Dynamic Pricing, Dynamic Booking, Dynamic Travel (part 2)
I’m not a travel hacker, not really. I enjoy the places, not the interfaces. And traveling in coach is just fine with me, thanks. As a matter of fact, I do much of my traveling BY coach—bus, that is. I went all over Mexico and Central America before I ever crossed an ocean thirty-five years ago. And the only time I’ve ever flown first class was when they bumped me up for free. Now don’t get me wrong: I’m an avid collector of frequent-flyer miles, but I’d have to have an awful lot before I’d waste them on a fluffy first-class seat, the typical stuff of many travel-hackers.
Everybody knows about airline prices these days and how screwy they are, different prices for every passenger, depending on who what when and where they bought it (from). Strangely enough some of the same games carry into the ‘frequent-flyer’ booking process. For example, for my upcoming trip, to Central and sub-continental Asia, I figured to start in either India or Sri Lanka (I’ve never been to either, strangely enough, and I plan to go to them all). That costs 90K frequent-flyer miles from LA, either way you go, east or west. But Bangkok is only 65K, and I can take a stop in Colombo, SL, for free. Huh? An extra stop for fewer miles? Okay. Works for me.
Of course, as long as you’re returning back on the same route/direction from where you came, you can stop at any one of a number of major hubs (no RTW allowed; too romantic, I guess, so worth more), and the fact that BKK is much closer to LAX straight over the Pacific—rather than the usually much-more-expensive Atlantic-Europe-subcontinental route—seems to make no difference.
So I got an eight-hour layover in Munich (where I’ve never been) on the way over, and two weeks in Istanbul on the way back. Flights to India from BKK are cheap on Air Asia, one of the region’s best bargains (despite their affiliation with ex-Thai PM Thaksin Shinawatra). There’s only one problem. I’ve got less than 63K miles, so short a couple thou.
You can always buy a few extra miles, of course, but they cost much more than the $1=100 miles that I figure they’re worth—at least—and still more than the $2=100 miles that I figure they’re worth at most. So I buy up everything I could possibly need for the trip, and the next year, charging it all on my frequent-flyer credit card, of course—camera, computer, year’s worth of mailbox rental, year’s supply of toilet paper, etc; everything, in fact, that I could possibly justify, short of the extra flights that I’ll need for the trip.

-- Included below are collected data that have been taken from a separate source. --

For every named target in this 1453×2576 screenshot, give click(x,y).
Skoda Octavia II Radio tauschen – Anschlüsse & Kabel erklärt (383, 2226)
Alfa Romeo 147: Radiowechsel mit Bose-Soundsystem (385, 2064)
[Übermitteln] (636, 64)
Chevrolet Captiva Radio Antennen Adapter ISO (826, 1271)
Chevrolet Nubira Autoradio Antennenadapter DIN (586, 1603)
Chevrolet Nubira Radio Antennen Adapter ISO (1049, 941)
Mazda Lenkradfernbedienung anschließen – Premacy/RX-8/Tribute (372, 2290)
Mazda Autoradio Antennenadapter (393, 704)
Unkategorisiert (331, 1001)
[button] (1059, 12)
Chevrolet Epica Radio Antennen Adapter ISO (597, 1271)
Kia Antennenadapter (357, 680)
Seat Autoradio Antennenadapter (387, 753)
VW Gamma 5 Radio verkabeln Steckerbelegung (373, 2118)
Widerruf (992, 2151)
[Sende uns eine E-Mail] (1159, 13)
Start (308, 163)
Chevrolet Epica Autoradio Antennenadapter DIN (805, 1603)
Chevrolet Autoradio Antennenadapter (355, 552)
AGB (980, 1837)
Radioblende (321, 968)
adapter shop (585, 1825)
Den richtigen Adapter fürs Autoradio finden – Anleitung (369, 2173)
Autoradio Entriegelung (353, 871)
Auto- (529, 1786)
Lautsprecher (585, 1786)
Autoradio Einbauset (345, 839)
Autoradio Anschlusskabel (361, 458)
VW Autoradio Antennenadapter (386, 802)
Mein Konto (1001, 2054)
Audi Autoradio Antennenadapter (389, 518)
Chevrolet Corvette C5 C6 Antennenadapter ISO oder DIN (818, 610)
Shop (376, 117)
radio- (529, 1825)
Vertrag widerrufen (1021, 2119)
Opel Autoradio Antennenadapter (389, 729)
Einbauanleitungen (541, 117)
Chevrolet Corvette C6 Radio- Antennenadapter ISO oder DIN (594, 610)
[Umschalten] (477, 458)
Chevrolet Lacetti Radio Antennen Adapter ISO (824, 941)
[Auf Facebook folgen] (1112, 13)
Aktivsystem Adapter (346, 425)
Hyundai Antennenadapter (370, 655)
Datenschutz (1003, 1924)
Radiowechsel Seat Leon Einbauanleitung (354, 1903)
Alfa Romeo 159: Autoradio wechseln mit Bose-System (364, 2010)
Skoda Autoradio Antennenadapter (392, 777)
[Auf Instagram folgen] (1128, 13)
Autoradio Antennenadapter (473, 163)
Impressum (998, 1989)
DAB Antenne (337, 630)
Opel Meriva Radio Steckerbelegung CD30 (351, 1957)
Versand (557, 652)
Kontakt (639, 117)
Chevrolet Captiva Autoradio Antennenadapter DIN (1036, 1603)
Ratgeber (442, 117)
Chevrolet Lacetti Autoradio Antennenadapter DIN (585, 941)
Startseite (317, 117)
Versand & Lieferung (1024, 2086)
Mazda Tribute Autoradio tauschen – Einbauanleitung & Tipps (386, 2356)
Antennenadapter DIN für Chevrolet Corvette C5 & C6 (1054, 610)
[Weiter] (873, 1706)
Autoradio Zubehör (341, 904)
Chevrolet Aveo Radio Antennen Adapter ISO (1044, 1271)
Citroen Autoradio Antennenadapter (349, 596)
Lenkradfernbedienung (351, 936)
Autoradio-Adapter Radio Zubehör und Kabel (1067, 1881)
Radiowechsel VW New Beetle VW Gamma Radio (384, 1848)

“First things first,” I keep reminding myself. “Don’t buy the second flight until you’ve bought the first.” I’ve only got a few days until the current fiscal month ends, at which time I can pay the credit card bill immediately. The question is: will all my purchases post to the account before month’s end, and then how long will it take payment to post to the account? I’ve already claimed another 5K+ miles that the airline seems to have forgotten, but there’s no telling when it will post—if ever. And you can’t pre-pay your account just to get miles, I don’t think.
So the month closes on schedule, and all my purchases are there. I pay it, “in like Flynn,” I figure. Then I wait…and wait, for the miles to post to my account. Unfortunately it’s a weekend. That shouldn’t matter, but it probably does. Seats are disappearing on the flights I want, and I really don’t want a twenty-hour layover in Ethiopia, not without a visa, anyway.
Finally, I just can’t wait anymore, so I pay the extra $150 to get the miles I need to book my flight, better safe than sorry. The other miles might not post for days, and I need to go ahead and make plans. They post the next day, of course. It’s still a helluva deal. That’s on United Air BTW. American charges so much in ‘fees’ that it’s not worth it for international flights, though domestic is tolerable. Choose your programs carefully. Now I can concentrate on the six to eight other flights I’ll need over the same amount of countries in the same number of months, like flights in and out of Kabul. It’s complicated.